Certo non è solo questo a spingerci. Tutti ci rendiamo conto di quanto la situazione stia diventando, giorno dopo giorno, sempre più complicata. Molti aspirano ancora al "posto fisso" ed allo "stipendio sicuro", magari ad una pensione che possa consentire di vivere "al riparo da imprevisti". Alcuni però, e noi fra questi, hanno capito che nessuno può più garantire tutto questo. Nessuno può garantirci che il mestiere che abbiamo svolto finora sia quello che continuerà a darci da vivere.
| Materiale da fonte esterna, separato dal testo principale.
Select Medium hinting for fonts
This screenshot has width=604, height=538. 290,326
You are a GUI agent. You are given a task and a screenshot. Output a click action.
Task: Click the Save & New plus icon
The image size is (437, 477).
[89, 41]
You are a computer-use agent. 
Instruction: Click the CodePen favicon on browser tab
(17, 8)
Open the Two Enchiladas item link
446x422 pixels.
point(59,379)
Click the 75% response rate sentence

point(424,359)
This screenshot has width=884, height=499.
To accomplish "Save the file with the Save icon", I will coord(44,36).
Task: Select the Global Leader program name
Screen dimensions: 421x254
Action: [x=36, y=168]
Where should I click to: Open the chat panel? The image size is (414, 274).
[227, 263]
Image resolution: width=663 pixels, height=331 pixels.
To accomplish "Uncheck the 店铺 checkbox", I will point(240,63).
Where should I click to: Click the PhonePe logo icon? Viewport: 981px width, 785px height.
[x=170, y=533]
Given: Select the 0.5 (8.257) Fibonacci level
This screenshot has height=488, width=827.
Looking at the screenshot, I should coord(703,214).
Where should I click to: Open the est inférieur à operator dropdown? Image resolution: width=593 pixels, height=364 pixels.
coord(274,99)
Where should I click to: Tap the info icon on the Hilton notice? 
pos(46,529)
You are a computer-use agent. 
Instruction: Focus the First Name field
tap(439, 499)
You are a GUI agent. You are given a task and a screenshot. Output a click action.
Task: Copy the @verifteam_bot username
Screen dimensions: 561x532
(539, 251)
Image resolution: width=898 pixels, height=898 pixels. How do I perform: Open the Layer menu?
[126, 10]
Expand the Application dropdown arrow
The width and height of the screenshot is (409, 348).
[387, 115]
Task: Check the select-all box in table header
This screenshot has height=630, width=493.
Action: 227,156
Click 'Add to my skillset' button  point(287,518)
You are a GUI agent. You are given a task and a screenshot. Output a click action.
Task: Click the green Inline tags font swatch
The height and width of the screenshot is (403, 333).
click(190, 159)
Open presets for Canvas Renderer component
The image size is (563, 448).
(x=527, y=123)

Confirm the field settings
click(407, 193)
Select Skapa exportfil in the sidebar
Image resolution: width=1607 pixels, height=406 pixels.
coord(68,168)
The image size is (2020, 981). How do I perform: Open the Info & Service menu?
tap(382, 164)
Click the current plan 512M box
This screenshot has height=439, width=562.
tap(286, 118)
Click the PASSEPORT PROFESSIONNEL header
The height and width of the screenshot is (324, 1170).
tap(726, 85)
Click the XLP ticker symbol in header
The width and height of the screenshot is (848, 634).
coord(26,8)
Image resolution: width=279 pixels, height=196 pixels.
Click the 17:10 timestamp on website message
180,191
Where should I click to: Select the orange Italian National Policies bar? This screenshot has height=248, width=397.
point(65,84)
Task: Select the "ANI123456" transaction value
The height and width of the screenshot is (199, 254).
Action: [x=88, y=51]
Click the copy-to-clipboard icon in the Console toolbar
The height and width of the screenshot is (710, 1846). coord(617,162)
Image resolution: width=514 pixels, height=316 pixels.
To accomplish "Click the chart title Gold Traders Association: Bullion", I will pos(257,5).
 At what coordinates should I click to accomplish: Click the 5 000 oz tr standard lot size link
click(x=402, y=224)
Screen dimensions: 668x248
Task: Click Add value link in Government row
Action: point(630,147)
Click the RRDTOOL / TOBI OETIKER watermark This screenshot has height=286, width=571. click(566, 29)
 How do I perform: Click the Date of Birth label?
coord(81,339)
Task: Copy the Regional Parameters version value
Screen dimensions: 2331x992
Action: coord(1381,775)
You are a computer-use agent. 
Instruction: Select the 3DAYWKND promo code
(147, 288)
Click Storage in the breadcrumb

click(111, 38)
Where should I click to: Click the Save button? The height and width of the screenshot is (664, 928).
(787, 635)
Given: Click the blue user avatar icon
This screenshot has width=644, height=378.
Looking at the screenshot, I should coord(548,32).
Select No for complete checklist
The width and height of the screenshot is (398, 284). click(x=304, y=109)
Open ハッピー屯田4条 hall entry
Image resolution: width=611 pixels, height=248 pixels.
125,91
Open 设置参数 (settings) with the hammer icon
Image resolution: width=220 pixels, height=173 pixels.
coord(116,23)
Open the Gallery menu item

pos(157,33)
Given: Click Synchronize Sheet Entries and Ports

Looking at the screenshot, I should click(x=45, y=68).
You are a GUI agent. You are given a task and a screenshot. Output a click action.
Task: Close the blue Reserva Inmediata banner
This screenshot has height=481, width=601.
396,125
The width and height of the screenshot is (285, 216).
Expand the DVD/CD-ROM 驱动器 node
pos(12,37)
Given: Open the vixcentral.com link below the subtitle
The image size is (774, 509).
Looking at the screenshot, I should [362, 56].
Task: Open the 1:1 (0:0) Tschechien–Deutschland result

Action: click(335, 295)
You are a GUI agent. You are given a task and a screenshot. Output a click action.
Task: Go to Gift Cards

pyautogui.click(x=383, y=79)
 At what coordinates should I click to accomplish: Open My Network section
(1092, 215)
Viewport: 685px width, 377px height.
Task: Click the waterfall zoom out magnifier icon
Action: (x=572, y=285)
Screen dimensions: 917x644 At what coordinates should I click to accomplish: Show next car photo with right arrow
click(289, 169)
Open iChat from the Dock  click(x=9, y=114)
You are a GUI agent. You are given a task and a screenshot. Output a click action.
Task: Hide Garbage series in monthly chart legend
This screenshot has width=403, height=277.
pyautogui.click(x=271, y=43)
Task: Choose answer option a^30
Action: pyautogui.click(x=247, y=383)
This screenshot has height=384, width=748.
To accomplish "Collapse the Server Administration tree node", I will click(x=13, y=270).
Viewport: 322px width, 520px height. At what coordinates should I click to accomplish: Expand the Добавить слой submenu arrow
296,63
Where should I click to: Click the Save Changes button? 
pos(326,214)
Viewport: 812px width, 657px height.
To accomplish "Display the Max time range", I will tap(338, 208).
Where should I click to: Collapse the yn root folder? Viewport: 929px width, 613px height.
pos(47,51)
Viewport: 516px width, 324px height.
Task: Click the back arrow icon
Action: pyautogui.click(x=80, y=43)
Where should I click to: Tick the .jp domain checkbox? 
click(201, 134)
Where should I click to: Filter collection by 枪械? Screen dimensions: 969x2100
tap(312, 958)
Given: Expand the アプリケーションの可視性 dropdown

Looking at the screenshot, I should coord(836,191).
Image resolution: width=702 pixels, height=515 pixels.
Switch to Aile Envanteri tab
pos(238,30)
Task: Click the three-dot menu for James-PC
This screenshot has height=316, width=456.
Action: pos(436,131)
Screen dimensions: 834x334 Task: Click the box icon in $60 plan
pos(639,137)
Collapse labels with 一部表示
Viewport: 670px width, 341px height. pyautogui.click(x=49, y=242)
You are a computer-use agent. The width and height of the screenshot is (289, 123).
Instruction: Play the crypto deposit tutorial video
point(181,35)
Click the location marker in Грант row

E allora ci vuole coraggio e determinazione. Coraggio nell'ammettere che forse quello che abbiamo fatto fino ad oggi non basta più. Determinazione nel tentare di costruirci un'alternativa. È anche, e forse soprattutto per questo, che inseguiamo questo sogno: nella speranza che esso possa un giorno trasformarsi in una passione che ci permetta anche di guadagnare.
Il segreto della felicità non è farci piacere il lavoro che facciamo, ma far diventare lavoro ciò che ci piace fare.
Rosario: Fotografo professionista e appassionato di musica. Il mio hobby principale è suonare il pianoforte. Pur non avendolo mai studiato, mi sono accorto, nel tempo, che questo strumento era il veicolo adatto ad esprimere le mie sensazioni. Questo mi ha "incoraggiato" a comporre, a trasformare in musica ciò che vivo e sento.
Cristina: Laureata in lingue mi sono finora, e come molti, arrangiata per vivere con traduzioni, lezioni private e supplenze. Sfortunatamente non compongo e sono persino stonata, ma la musica ha occupato ed occupa un posto tanto importante nella mia vita da sceglierla persino come tema della mia tesi di laurea. Riuscirò a farne un lavoro?